Acórdão nº 348/14.7TBCMN.G1 de Tribunal da Relação de Guimarães, 09 de Fevereiro de 2017

Magistrado ResponsávelANABELA TENREIRO
Data da Resolução09 de Fevereiro de 2017
EmissorTribunal da Relação de Guimarães

I--Nos depósitos plurais, em regime de solidariedade, qualquer dos titulares da conta bancária pode, por si só, movimentar, total ou parcialmente, a crédito ou a débito, essa conta.

II--É pacífico, na doutrina e na jurisprudência, o entendimento de que a titularidade da conta não se confunde com a propriedade dos valores aí depositados, sendo frequente a abertura de contas bancárias, nesse regime de solidariedade, para facilitar, a quem não é proprietário do dinheiro, a sua movimentação, pelos mais variados motivos.

III--Na relação interna entre os credores solidários (contitulares de contas bancárias) presume-se que comparticipam em partes iguais no crédito, sempre que, da relação jurídica entre eles existente, não resulte que são diferentes as suas partes, ou que um só deles deve obter o benefício do crédito—v. art. 516.º do C.Civil.

IV--O ónus da prova consagrado no artigo 342.º do C.Civil estabelece a repartição do encargo demonstrativo que incide sobre a parte que deverá convencer o juiz da realidade dos factos por si alegados. E, por não ser admitido o non liquet, exerce uma função da maior relevância na actividade jurisdicional, ao ditar uma regra de julgamento quando os meios de prova produzidos no processo não foram suficientes para convencer o juiz sobre a realidade dos factos alegados pelos litigantes.

V—O proveito comum é um conceito jurídico, cuja verificação depende da prova de factos demonstrativos no sentido de que o dinheiro levantado só por um dos cônjuges da conta cotitulada pelo casal, em regime de solidariedade, destinou-se a satisfazer os interesses comuns do casal, não bastando a prova de que eram,à data, casados.

VI--Não beneficiando o réu de presunção legal no que respeita ao proveito comum do casal, competia-lhe provar que as movimentações, por si efectuadas, nas contas bancárias, cotituladas por ambos os cônjuges, destinaram-se a satisfazer interesses comuns do casal.
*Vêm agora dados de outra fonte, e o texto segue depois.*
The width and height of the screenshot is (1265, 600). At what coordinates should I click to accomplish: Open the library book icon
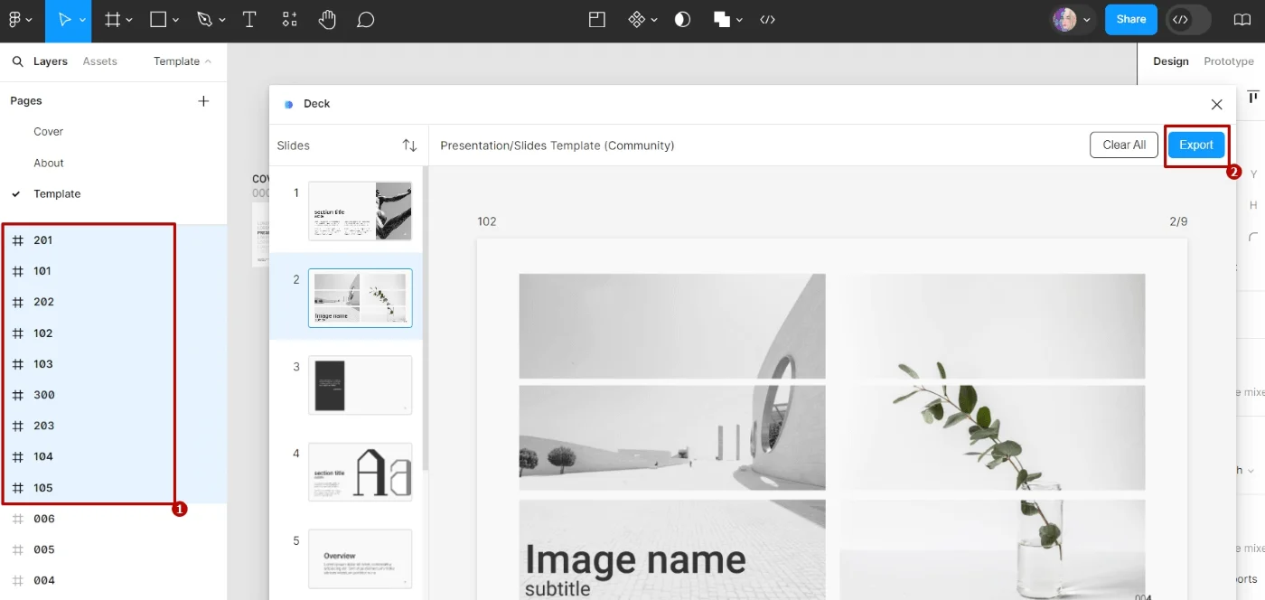(1242, 19)
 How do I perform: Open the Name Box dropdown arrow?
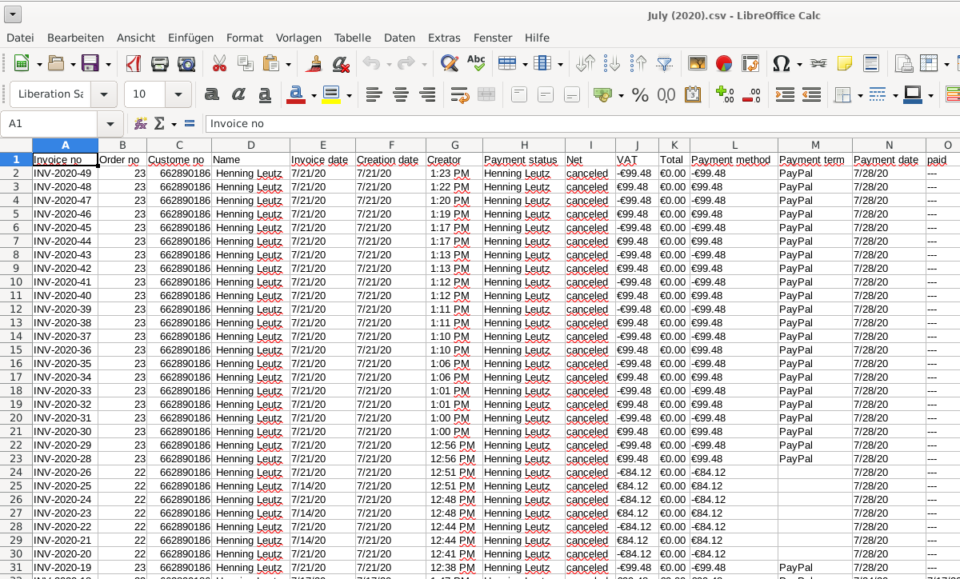tap(110, 124)
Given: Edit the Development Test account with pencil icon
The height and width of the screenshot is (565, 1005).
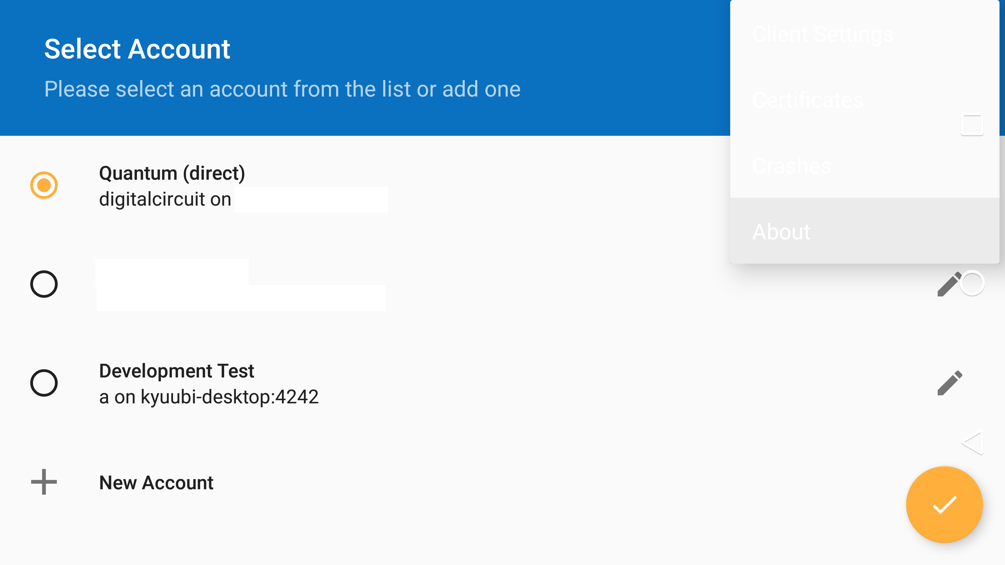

* * Acordam no Tribunal da Relação de Guimarães I—RELATÓRIO M intentou contra J a presente acção declarativa de condenação, peticionando que: -se declare que todas as quantias depositadas e transferidas para as contas bancárias da Caixa Geral de Depósitos, agência de Vila Praia de Âncora, com o nº ... e da União de Bancos Portugueses, agência de Valença do Minho, com o nº ... , bem como os respectivos rendimentos/frutos, pertencem e são propriedade de Autor e Réu na proporção de metade para cada um; -se declare que a Autora tem direito a metade de todas as quantias depositadas e transferidas para as contas bancárias da Caixa Geral de Depósitos, agência de Vila Praia de Âncora, com o nº ... e da União de Bancos Portugueses, agência de Valença do Minho, com o nº ..., bem como dos respectivos rendimentos e frutos; e a condenação do Réu a pagar ou a restituir à Autora a quantia de € 85.507,94 ou outra que vier a ser apurada nestes autos, acrescida dos juros legais de mora contados desde a citação até integral e efectivo pagamento.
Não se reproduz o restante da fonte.